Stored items
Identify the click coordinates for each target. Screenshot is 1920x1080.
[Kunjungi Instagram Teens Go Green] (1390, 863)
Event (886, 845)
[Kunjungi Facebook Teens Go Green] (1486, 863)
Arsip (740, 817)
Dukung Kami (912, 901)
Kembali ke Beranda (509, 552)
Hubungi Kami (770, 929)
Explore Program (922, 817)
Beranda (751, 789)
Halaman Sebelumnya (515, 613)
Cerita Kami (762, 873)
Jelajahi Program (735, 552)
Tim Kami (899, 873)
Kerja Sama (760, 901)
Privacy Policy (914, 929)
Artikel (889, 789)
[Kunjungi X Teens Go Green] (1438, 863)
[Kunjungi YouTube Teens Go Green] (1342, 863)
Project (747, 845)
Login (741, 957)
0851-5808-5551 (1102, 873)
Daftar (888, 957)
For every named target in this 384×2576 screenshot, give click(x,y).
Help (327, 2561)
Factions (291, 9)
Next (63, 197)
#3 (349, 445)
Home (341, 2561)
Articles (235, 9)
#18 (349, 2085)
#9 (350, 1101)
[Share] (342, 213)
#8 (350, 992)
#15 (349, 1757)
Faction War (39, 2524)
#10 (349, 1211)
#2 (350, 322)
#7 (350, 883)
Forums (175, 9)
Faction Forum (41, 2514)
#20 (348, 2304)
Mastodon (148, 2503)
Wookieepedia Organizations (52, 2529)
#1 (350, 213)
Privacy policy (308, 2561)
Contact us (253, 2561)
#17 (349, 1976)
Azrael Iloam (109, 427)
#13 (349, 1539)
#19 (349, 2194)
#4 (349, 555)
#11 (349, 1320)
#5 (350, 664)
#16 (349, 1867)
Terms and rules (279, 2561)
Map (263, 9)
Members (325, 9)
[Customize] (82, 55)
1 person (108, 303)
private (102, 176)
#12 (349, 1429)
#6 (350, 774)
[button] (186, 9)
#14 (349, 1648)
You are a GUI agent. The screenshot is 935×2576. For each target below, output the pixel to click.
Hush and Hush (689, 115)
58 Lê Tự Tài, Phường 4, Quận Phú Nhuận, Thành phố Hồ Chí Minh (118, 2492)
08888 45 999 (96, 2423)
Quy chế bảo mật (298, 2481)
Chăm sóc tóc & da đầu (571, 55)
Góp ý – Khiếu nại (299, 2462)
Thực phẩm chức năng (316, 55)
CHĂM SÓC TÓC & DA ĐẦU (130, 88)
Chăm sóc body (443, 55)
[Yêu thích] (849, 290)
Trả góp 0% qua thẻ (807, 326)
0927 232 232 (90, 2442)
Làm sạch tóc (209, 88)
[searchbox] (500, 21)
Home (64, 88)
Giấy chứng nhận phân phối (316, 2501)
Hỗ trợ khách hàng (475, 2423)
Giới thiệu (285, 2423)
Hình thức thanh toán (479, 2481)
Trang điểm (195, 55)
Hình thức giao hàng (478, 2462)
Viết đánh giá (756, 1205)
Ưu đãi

◆ Directions ◆
The records above should be printed in full, exactly as they appear.

◆ Exercise answer ◆
Identify the click coordinates for each target. Screenshot is 1920x1080.
[Kunjungi Instagram Teens Go Green] (1390, 863)
Event (886, 845)
[Kunjungi Facebook Teens Go Green] (1486, 863)
Arsip (740, 817)
Dukung Kami (912, 901)
Kembali ke Beranda (509, 552)
Hubungi Kami (770, 929)
Explore Program (922, 817)
Beranda (751, 789)
Halaman Sebelumnya (515, 613)
Cerita Kami (762, 873)
Jelajahi Program (735, 552)
Tim Kami (899, 873)
Kerja Sama (760, 901)
Privacy Policy (914, 929)
Artikel (889, 789)
[Kunjungi X Teens Go Green] (1438, 863)
[Kunjungi YouTube Teens Go Green] (1342, 863)
Project (747, 845)
Login (741, 957)
0851-5808-5551 (1102, 873)
Daftar (888, 957)
For every named target in this 384×2576 screenshot, give click(x,y).
Help (327, 2561)
Factions (291, 9)
Next (63, 197)
#3 (349, 445)
Home (341, 2561)
Articles (235, 9)
#18 (349, 2085)
#9 (350, 1101)
[Share] (342, 213)
#8 (350, 992)
#15 (349, 1757)
Faction War (39, 2524)
#10 (349, 1211)
#2 (350, 322)
#7 (350, 883)
Forums (175, 9)
Faction Forum (41, 2514)
#20 (348, 2304)
Mastodon (148, 2503)
Wookieepedia Organizations (52, 2529)
#1 (350, 213)
Privacy policy (308, 2561)
Contact us (253, 2561)
#17 (349, 1976)
Azrael Iloam (109, 427)
#13 (349, 1539)
#19 (349, 2194)
#4 (349, 555)
#11 (349, 1320)
#5 (350, 664)
#16 (349, 1867)
Terms and rules (279, 2561)
Map (263, 9)
Members (325, 9)
[Customize] (82, 55)
1 person (108, 303)
private (102, 176)
#12 (349, 1429)
#6 (350, 774)
[button] (186, 9)
#14 (349, 1648)
You are a GUI agent. The screenshot is 935×2576. For each target below, output the pixel to click.
Hush and Hush (689, 115)
58 Lê Tự Tài, Phường 4, Quận Phú Nhuận, Thành phố Hồ Chí Minh (118, 2492)
08888 45 999 (96, 2423)
Quy chế bảo mật (298, 2481)
Chăm sóc tóc & da đầu (571, 55)
Góp ý – Khiếu nại (299, 2462)
Thực phẩm chức năng (316, 55)
CHĂM SÓC TÓC & DA ĐẦU (130, 88)
Chăm sóc body (443, 55)
[Yêu thích] (849, 290)
Trả góp 0% qua thẻ (807, 326)
0927 232 232 (90, 2442)
Làm sạch tóc (209, 88)
[searchbox] (500, 21)
Home (64, 88)
Giấy chứng nhận phân phối (316, 2501)
Hỗ trợ khách hàng (475, 2423)
Giới thiệu (285, 2423)
Hình thức thanh toán (479, 2481)
Trang điểm (195, 55)
Hình thức giao hàng (478, 2462)
Viết đánh giá (756, 1205)
Ưu đãi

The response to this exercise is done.